Operators of Australia's top high-performance computing facilities have called for funding certainty to enable them to attract staff and keep expanding in size and scale.
A panel convened at the Australian Data Centre Strategy Summit saw top executives of the Pawsey Supercomputing Centre, National Computational Infrastructure (NCI) and the Bureau of Metereology lament the lack of "longevity" in funding arrangements for their facilities.
NCI's associate director of services and technology Allan Williams said the facility's future remained uncertain, despite a recent "refunding exercise".
Williams said NCI's collaboration partners - a mix of academic institutions and commercial firms - covered the "operational" costs of the NCI supercomputer, such as staffing and electricity.
But other costs, such as capital to grow, are covered by the Australian Government's National Collaborative Research Infrastructure Strategy (NCRIS), which has only just won a 12-month stay of execution. It had faced defunding before a Government backdown after pressure from the scientific community.
"Obviously it's very hard to keep staff engaged if they don't think they've got a job [mid- to long-term], but that's the financial reality," Williams said.
He said NCI's major partners had signed on to fund operational costs for another two years, but that had again simply "delayed" a harder decision about NCI's long-term future.
Pawsey executive director Neil Stringfellow also lamented the short-term thinking on funding arrangements, noting it contributed to a skills shortage in the sector.
"[If funding is] from a particular source where you've got to spend it in the next year or 18 months, you can't attract the sort of people you need to attract into these positions even if you could find them," he said.
"You can't attract people if you've only got 'spend this in 12 months or it's gone'."
Williams urged a rethink in the way high-performance computing (HPC) and supercomputing facilities are viewed.
"Instead of seeing HPC as a cost to the nation, use it as an opportunity to generate new industries and kickstart that innovation," he said, noting the facilities were currently underpinning research in areas as diverse as cancer cures and fluid dynamics, but that their role was largely masked and "behind-the-scenes".
"The economic benefits behind HPC are huge, and getting that message across and getting buy-in from the government and public to support this infrastructure is very important."
Staffing up
Without exception, all three operators spoke of plans to dramatically scale up their facilities in the next few years to meet advanced research and compute demands.
The Bureau of Metereology's chief technology officer Barry Nugent said he expected weather models to be about 150 times the size they are now within four years, and compute power needs to grow exponentially with that.
"The load we're seeing is between 40 to 80 kilowatts per rack," Nugent said.
NCI's Williams similarly said he expected his 50 or so racks of gear that currently run at "about 35-40 kilowatts a rack" would grow to run at "60-80 kilowatts a rack" in a next-generation system.
"We're moving into larger and larger scale systems," Williams said.
"The next machine we're talking about in 2-3 years is 10 petaFLOPS, but globally they're [already] talking about exaFLOPS which is a thousand times bigger.
"Finding staff that actually have the capabilities to support petaFLOPS [scale] systems ... is very rare so skills are always problematic. Getting those skills from somebody who wants to work at a university wage is even harder."
The number of moving parts in these huge systems means having skilled staff on-hand - for example - to replace failed components is increasingly critical. In addition, staff were also involved in optimising code to run on larger systems.
"Some of our staff are dedicated to running the machine but the rest are actually dedicated to optimising code - improving scaling so code can run faster and over more of the machine," he said.

• [EXERCISE DESCRIPTION]: State whether each statement agrees with the article on supercomputing funding, answering yes or no and quoting the words of the article that decide it. 1. NCI's major partners have signed on to fund its operational costs for another five years. 2. Barry Nugent expects weather models to grow to about 150 times their current size within four years. 3. The roughly 50 racks at NCI currently run at 60-80 kilowatts each.

• [DATA EXTRACTS]:
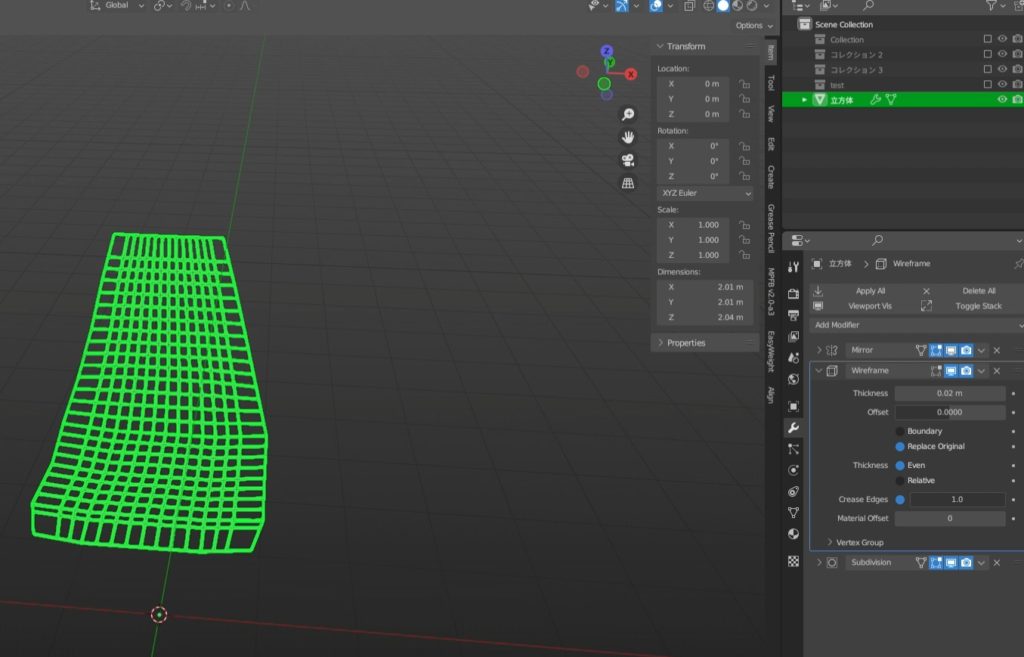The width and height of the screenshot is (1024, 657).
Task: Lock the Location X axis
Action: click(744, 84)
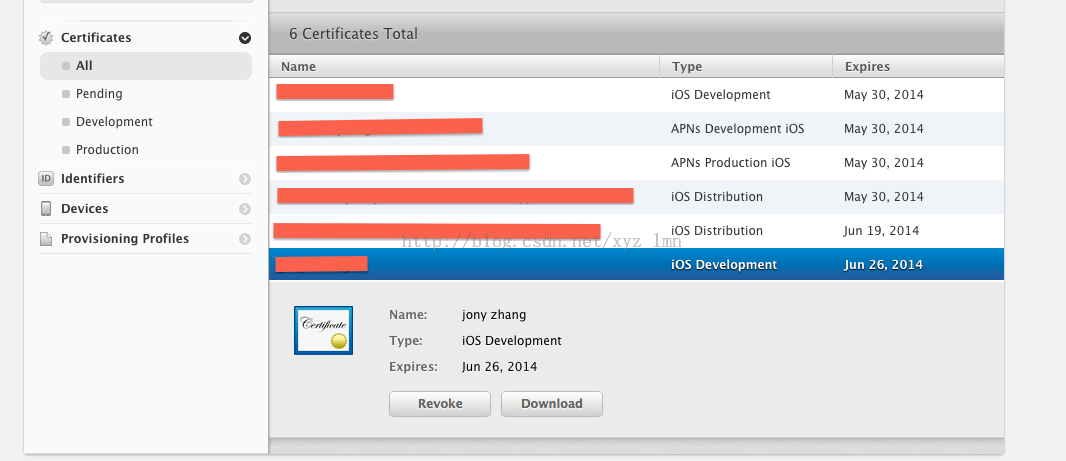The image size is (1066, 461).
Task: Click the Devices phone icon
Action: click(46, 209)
...
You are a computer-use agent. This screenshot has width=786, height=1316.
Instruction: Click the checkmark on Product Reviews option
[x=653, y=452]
...
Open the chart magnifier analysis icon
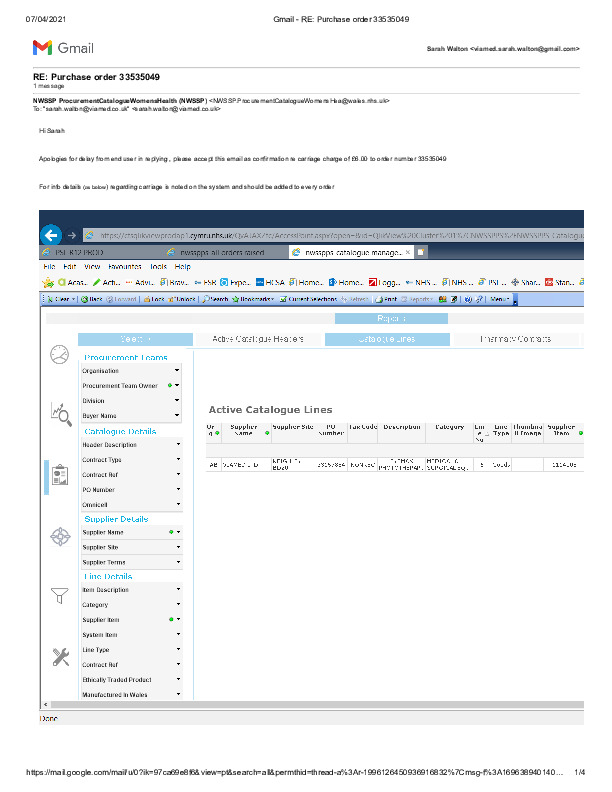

• [ANSWER SPACE]:
1. No: "He said NCI's major partners had signed on to fund operational costs for another two years"
2. Yes: "he expected weather models to be about 150 times the size they are now within four years"
3. No: "his 50 or so racks of gear that currently run at "about 35-40 kilowatts a rack""